Prof. Meyers says he is offended that the bones of Jesus might still be on earth? This represents a misunderstanding of the ancient Jewish and early Christian view of resurrection where Paul likens the physical body to old clothes, cast off, as dust of the earth, and even the “sea” gives up the dead in it–surely not its bones or consumed body parts. And even Jesus, when challenged about resurrection by the Sadducees, said that in the world to come the physical (“male and female”) body is no longer a factor. In other words, no flesh and bones, but a new spiritual body. Paul calls Jesus’ a “life-giving spirit” and contrasts it explicitly to the body of flesh and blood, i.e., the “man of dust” as he puts it. Bones can be left behind, shuffled off, and yet Jesus followers nonetheless proclaimed he had ascended to heaven and sat at the right hand of God. This was the earliest Christian faith and it fits perfectly with Talpiot tomb A as well as the images and inscription in Talpiot tomb B.

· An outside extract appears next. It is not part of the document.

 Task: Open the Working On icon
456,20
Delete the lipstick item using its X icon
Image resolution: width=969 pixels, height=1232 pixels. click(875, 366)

The interview has quite a bit more that is inaccurate. We did not do DNA testing on “bone powders” but full and visible bones that were split open to get at the untouched marrow. And yes, they were from the “Jesus son of Joseph” ossuary, whether one identifies such with Jesus of Nazareth or not. Prof. Meyer’s account of how and why the documentary ended up with the Discovery Channel and not with National Geographic is also badly misstated and in error.
One thing that is surely correct is that Eric and I had a pleasant and informative meeting and exchange at Duke last summer followed by a nice lunch. What is not clear is whether Eric, who maintained our Jonah image was a nephesh or funerary tower–albeit upside-down, still holds that view. As recently as February 28 of this year, on the ASOR blog, he and five of his colleagues take this “funerary monument” view in opposition to the Jonah/fish identification. Since that time most seem to have moved to other possibilities–a perfume flask, an amphora, nor now, most in vogue–a krater-vase of the style one finds in 2-3 century BCE Greek contexts. It would be interesting to hear if Eric still holds the “tower” view, since he seemed so certain in his post and has said nothing to the contrary since in any direct way. The reason I wonder is that just yesterday he posted another blog on the ASOR site, with Chris Rollston, that might indicate he has moved from tower to amphora–I am just not sure.